O QUE SE PEDE
Devolva sem alterações a passagem do texto sobre os deuses esquecidos que vai de "Tenho ponderado sobre" a "esquecidos, agora mortos.".

EXCERTO DA FONTE
* * *

Eulogia aos Deuses – Uma Reflexão Pessoal Sobre a Transitoriedade Divina


Tenho ponderado sobre o significado da existência humana há algum tempo – e não é verdade que todos nós o fazemos em algum momento da nossa vida? Estamos aqui nesta terra há milénios, então, se a nossa compreensão da pseudo-realidade depende da nossa própria perspectiva – o que é correto em termos filosóficos, na minha opinião – como seria o ponto de vista dos nossos antepassados? Homens e mulheres que pereceram há muito tempo, alguns em vão, outros heroicamente. Possuímos apenas algumas peças de história aqui e ali – algumas frases, alguns desenhos e alguns edifícios antigos megalómanos dedicados a deuses há muito esquecidos, agora mortos.

Onde se encontra o cemitério desses deuses todo-poderosos? Quem rega os seus sagrados locais de sepultamento, os seus sepulcros divinos? Houve uma altura, num passado distante, em que Júpiter reinava soberano entre os deuses, e qualquer homem que duvidasse da sua habilidade e influência era considerado bárbaro e ignorante. Mas onde há ainda hoje, no mundo, um devoto que adore Júpiter? E quanto a Huitzilopochtli? Num ano – e não há mais que 500 anos atrás, lembremo-nos – cinquenta mil jovens e donzelas foram sacrificados em seu nome. Hoje, se ele é lembrado de alguma forma, é apenas por algum eremita decrépito e insano, algures nas profundezas da floresta mexicana.

Huitzilopochtli, tal como muitos outros deuses, não teve um pai humano; a sua mãe era uma viúva virtuosa, intocável, e ele nasceu de uma relação aparentemente inocente que ela, a sua mãe, manteve com o próprio sol, uma bola de fogo de plasma quente algures no meio do nosso sistema solar. Quando Huitzilopochtli franzia a testa, o seu pai, o sol, parava. Quando ele rugia de raiva, terramotos engoliam cidades inteiras. Quando estava com sede, saciava-a com quarenta mil litros de sangue humano. No entanto, hoje em dia, Huitzilopochtli é tão magnificamente esquecido quanto qualquer outro deus outrora reverenciado. Antes, ao lado de Alá, Buda e Wotan, agora é apenas uma nota de rodapé em alguns livros escolares.

* * *

LINHAS DE DADOS
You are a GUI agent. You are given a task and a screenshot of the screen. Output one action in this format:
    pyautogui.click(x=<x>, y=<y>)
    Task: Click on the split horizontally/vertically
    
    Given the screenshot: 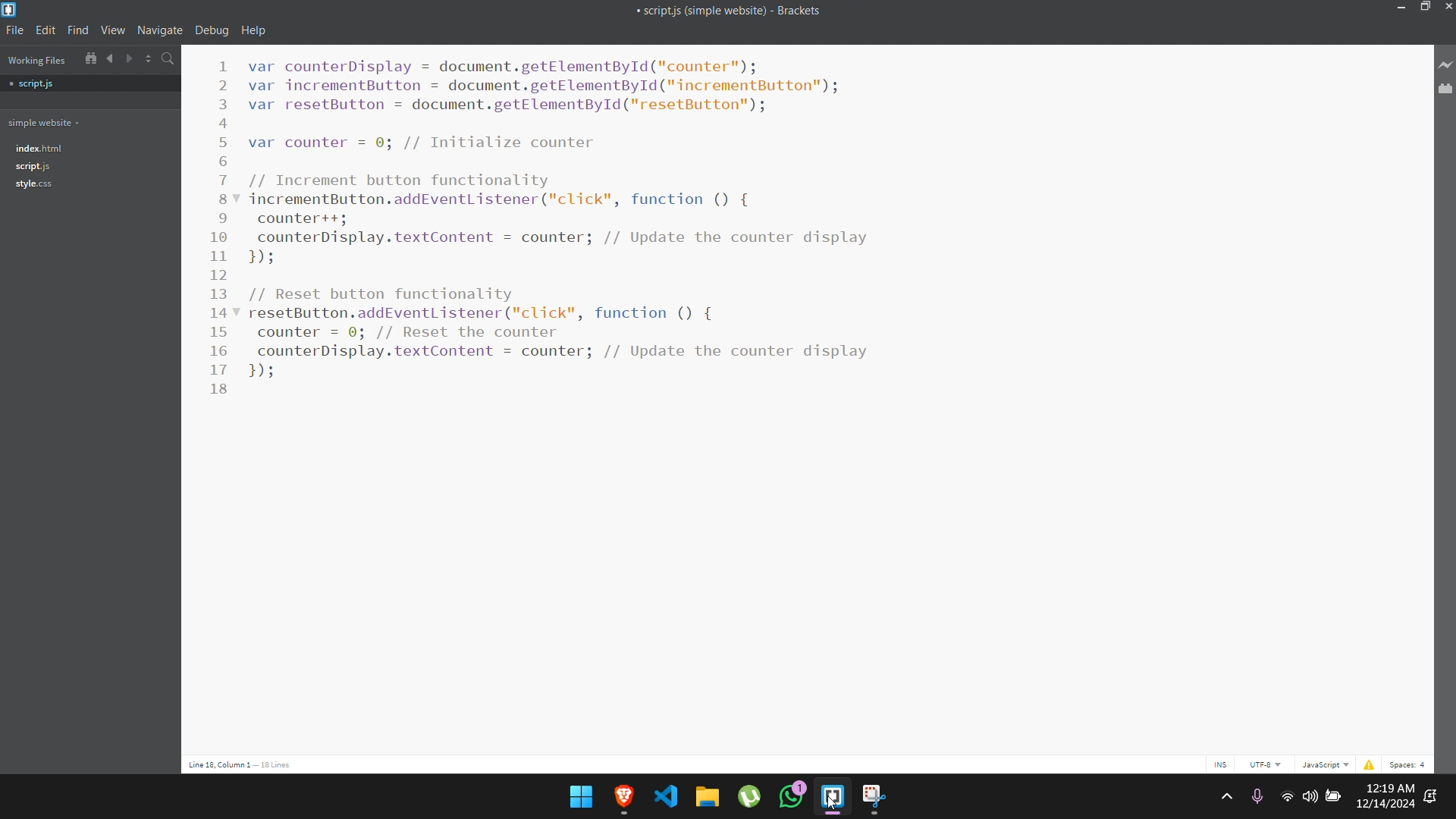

* * *

RESPOSTA COMPLETA
Tenho ponderado sobre o significado da existência humana há algum tempo – e não é verdade que todos nós o fazemos em algum momento da nossa vida? Estamos aqui nesta terra há milénios, então, se a nossa compreensão da pseudo-realidade depende da nossa própria perspectiva – o que é correto em termos filosóficos, na minha opinião – como seria o ponto de vista dos nossos antepassados? Homens e mulheres que pereceram há muito tempo, alguns em vão, outros heroicamente. Possuímos apenas algumas peças de história aqui e ali – algumas frases, alguns desenhos e alguns edifícios antigos megalómanos dedicados a deuses há muito esquecidos, agora mortos.